La incertidumbre me hizo un nudo en el estómago. Las posibles repercusiones de ese acto escapaban a mi control.
—Te dirá que tienes que volver con tus padres.
—Pues iremos a verlos —dijo Grace tirando un calcetín agujereado a los pies de la cama—. Primero la península y luego ellos.
—¿Grace? —dije, sin saber realmente lo que le estaba preguntando.
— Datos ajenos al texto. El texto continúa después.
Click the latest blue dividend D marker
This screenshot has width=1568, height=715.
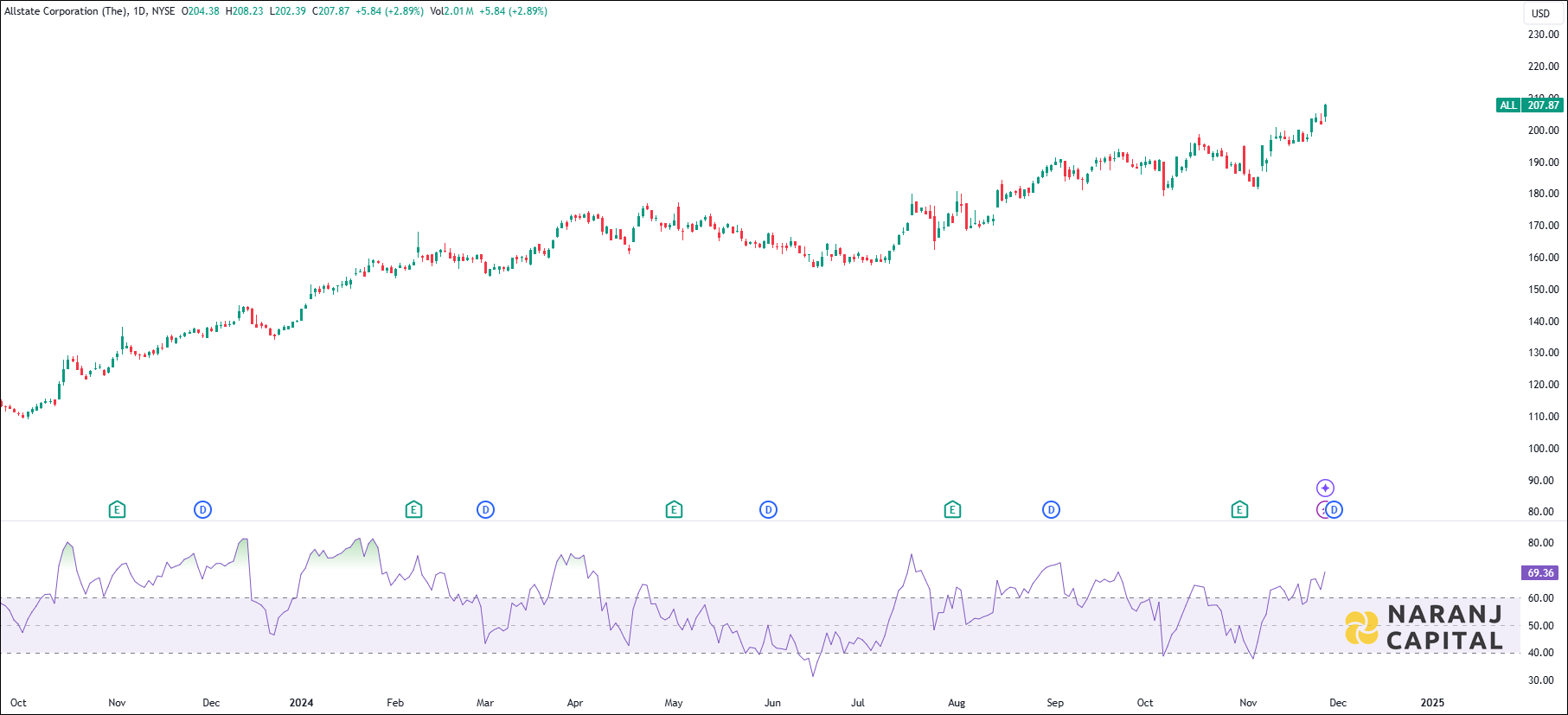pyautogui.click(x=1334, y=510)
—Nunca están en casa —repuso con despreocupación—. Y si están, será que tengo que hablar con ellos. Sam, no me mires así. Estoy harta de esta incertidumbre. No puedo relajarme mientras espero a que ocurra lo peor. No puedo permitir que la gente sospeche de ti por… por… por lo que sea que piensen que has hecho. Que me has secuestrado, que me has matado, lo que sea. No puedo solucionar gran cosa, pero eso sí puedo hacerlo. No soporto que piensen eso de ti.
—Pero tus padres…
Grace hizo una bola enorme con todos los calcetines desparejados. Me pregunté si todo aquel tiempo habría estado paseándome con calcetines distintos sin saberlo.
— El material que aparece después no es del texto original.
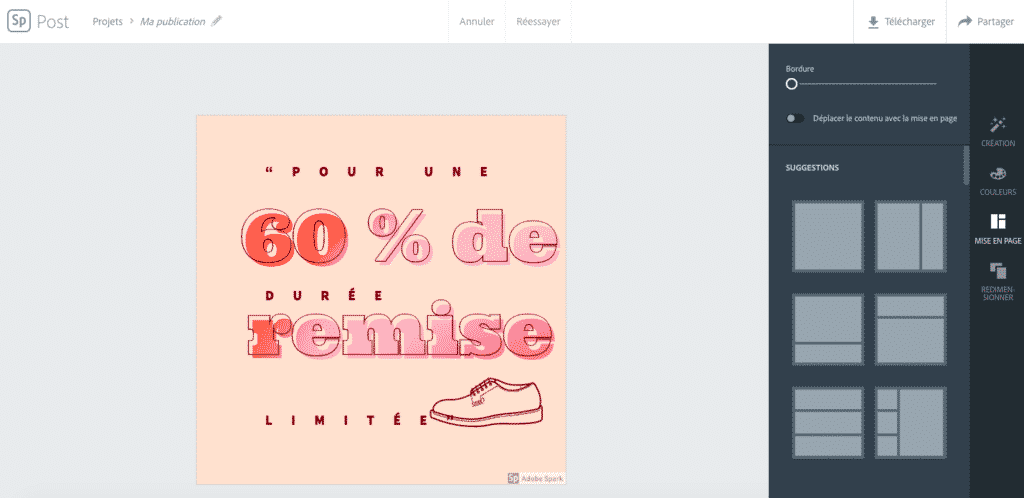Select the Mise en page layout icon
The height and width of the screenshot is (498, 1024).
point(997,222)
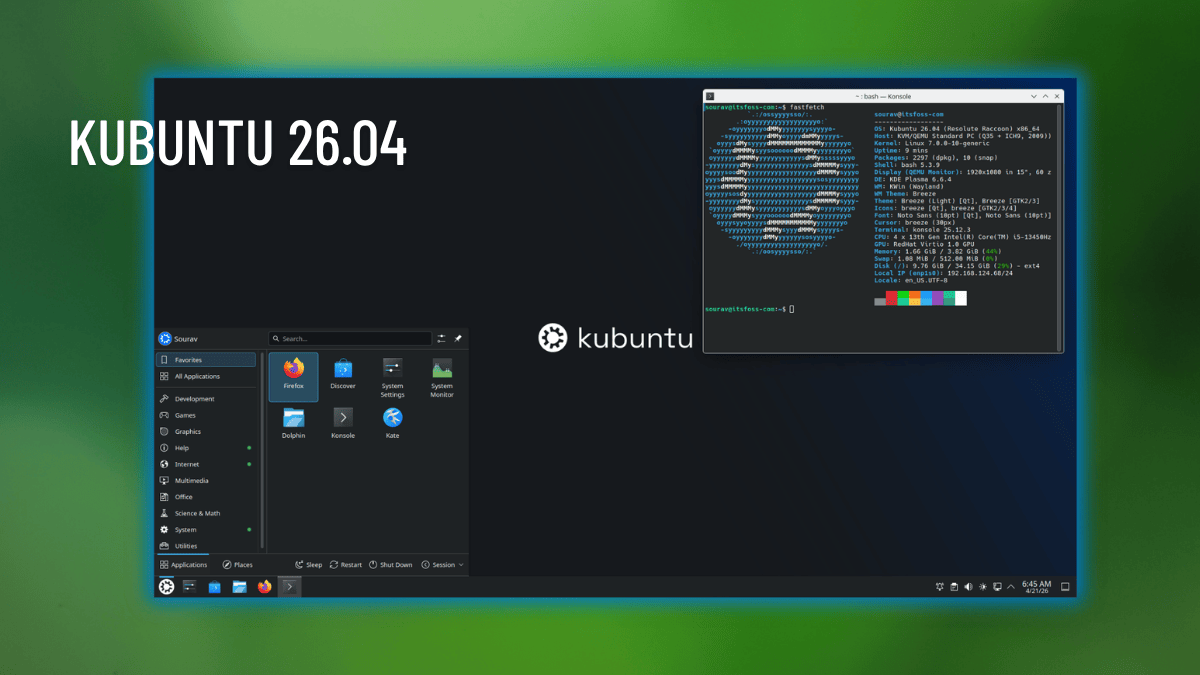Viewport: 1200px width, 675px height.
Task: Launch Firefox from the Favorites grid
Action: [x=293, y=376]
—Solo faltan un par de meses para que cumpla dieciocho años, Sam, y entonces ya no podrán decidir por mí. Si lo hacen por las malas, me perderán para siempre en cuanto llegue mi cumpleaños; si son razonables, algún día podremos volver a llevarnos bien con ellos. A lo mejor. ¿Es verdad que mi padre te dio un puñetazo? Cole dice que sí.
Me leyó la respuesta en la cara.
—Sí —dijo, y suspiró dando a entender que aquel tema le dolía—. Y por eso no voy a tener problema en hablar con ellos.
—Odio los enfrentamientos —murmuré; seguramente era lo más innecesario que había dicho en toda mi vida.
—No entiendo —dijo Grace estirando las piernas— cómo un tío que casi nunca lleva calcetines puede tener tantos desparejados.
Los dos miramos mis pies descalzos y Grace estiró la mano como si pudiese alcanzar mis dedos desde donde estaba sentada. Le agarré la mano y le besé la palma. Olía a mantequilla, a harina y a casa.
—Vale —accedí—. Lo haremos a tu manera: primero Koenig y después tus padres.
—Es mejor tener un plan.
No sabía si aquello era verdad o no, pero al menos lo parecía.